Jeffrey joined the Speculative Society, in Edinburgh, in his youth. His biographer says that it did more for him than any other event in the whole course of his education.
Chatham, the greatest of English orators, if we may judge by the reports of his contemporaries, trained himself for public speaking by constant translations from Latin and Greek. The education of his son, the younger Pitt, is well known. His father compelled him to read Thucydides into English at sight, and to go over it again and again, until he had got the best possible rendering of the Greek into English.
Macaulay belonged to the Cambridge Union, where, as in the society of the same name at Oxford, the great topics of the day were discussed by men, many of whom afterward became famous statesmen and debaters in the Commons.
Young Murray, afterward Lord Mansfield, translated Sallust and Horace with ease; learned great part of them by heart; could converse fluently in Latin; wrote Latin prose correctly and idiomatically, and was specially distinguished at Westminster for his declamations. He translated every oration of Cicero into English and back again into Latin.
Fox can hardly have been supposed to have practised much in debating societies, as he entered the House of Commons when he was nineteen years old. But it is quite probably that he was drilled by translations from Latin and Greek into English; and in the House of Commons he had in early youth the advantage of the best debating society in the world. It is said that he read Latin and Greek as easily as he read English. He himself said that he gained his skill at the expense of the House, for he had sometimes tasked himself during the entire session to speak on every question that came up, whether he was interested in it or not, as a means of exercising and training his faculties. This is what made him, according to Burke, "rise by slow degrees to be the most brilliant and accomplished debater the world ever saw."
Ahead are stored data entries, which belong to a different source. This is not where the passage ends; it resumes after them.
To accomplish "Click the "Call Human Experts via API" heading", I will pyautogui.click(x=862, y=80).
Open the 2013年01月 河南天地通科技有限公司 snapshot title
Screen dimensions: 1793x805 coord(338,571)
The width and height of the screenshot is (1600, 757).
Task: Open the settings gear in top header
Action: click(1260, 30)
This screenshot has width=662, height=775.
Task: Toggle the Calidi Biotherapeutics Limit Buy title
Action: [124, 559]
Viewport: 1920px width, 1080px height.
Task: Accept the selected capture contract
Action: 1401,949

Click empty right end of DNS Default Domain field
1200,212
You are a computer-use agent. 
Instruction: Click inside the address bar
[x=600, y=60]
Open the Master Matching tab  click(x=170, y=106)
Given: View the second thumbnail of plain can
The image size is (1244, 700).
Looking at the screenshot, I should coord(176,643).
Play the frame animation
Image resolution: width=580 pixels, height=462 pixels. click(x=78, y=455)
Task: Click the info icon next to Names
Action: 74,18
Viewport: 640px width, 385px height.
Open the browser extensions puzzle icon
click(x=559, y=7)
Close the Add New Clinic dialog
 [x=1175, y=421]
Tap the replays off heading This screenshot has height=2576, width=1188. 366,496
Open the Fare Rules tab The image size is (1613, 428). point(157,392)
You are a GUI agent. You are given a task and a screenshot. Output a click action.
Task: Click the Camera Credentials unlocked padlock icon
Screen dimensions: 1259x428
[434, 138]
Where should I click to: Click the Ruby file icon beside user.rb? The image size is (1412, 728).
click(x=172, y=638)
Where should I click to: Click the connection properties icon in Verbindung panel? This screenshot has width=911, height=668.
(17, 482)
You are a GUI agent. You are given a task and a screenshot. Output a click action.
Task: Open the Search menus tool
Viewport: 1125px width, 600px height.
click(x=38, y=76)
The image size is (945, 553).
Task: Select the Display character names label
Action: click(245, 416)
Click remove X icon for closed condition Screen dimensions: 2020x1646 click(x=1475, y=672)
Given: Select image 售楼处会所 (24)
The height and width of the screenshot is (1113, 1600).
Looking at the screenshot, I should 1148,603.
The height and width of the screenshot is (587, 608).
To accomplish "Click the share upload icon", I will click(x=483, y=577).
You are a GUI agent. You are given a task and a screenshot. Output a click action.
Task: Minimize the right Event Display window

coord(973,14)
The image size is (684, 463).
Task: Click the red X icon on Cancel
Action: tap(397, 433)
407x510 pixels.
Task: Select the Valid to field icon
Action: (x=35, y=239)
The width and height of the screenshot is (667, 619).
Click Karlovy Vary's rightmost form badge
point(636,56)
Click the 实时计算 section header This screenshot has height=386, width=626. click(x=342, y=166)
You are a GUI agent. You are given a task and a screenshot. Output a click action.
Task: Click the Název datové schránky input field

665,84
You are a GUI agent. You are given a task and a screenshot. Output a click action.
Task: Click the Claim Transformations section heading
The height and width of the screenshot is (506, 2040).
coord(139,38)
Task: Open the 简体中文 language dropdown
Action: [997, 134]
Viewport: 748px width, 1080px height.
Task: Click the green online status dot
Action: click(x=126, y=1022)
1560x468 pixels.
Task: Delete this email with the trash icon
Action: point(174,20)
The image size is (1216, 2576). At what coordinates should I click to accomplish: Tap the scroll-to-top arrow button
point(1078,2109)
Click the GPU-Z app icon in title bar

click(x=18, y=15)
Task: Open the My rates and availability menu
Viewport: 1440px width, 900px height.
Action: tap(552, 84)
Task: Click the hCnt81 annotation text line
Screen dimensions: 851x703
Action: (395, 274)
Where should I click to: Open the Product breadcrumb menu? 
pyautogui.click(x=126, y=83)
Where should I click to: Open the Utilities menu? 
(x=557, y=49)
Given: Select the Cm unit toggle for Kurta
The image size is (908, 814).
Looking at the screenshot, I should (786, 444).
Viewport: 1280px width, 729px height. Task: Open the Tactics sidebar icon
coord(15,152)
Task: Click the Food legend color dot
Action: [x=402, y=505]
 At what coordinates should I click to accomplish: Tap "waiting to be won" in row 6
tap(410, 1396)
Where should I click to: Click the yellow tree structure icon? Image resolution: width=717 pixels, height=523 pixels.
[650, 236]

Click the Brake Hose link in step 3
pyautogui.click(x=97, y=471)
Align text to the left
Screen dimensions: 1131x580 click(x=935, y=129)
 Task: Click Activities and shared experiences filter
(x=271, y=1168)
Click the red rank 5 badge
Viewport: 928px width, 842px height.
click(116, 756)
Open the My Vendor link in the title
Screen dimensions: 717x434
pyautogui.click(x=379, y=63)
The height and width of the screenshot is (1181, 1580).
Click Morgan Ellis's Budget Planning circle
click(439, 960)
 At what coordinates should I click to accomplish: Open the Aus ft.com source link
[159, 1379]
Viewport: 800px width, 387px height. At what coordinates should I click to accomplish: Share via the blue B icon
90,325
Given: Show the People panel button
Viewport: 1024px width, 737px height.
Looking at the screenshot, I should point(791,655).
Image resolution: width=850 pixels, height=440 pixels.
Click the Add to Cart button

Sir Henry Bulwer's "Life of Palmerston" does not tell us whether he was trained by the habit of writing translations or in debating societies. But he was a very eager reader of the classics. There is little doubt, however, considering the habit of his contemporaries at Cambridge, and that he was ambitious for public life, and represented the University of Cambridge in Parliament just after he became twenty-one, that he belonged to a debating society and that he was drilled in English composition by translation from the classics.
Gladstone was a famous debater in the Oxford Union, as is well known, and was undoubtedly in the habit of writing translations from Greek and Latin, of which he was always so passionately fond. He says in his paper on Arthur Hallam that the Eton debating club known as the Society supplied the British Empire with four Prime Ministers in fourscore years.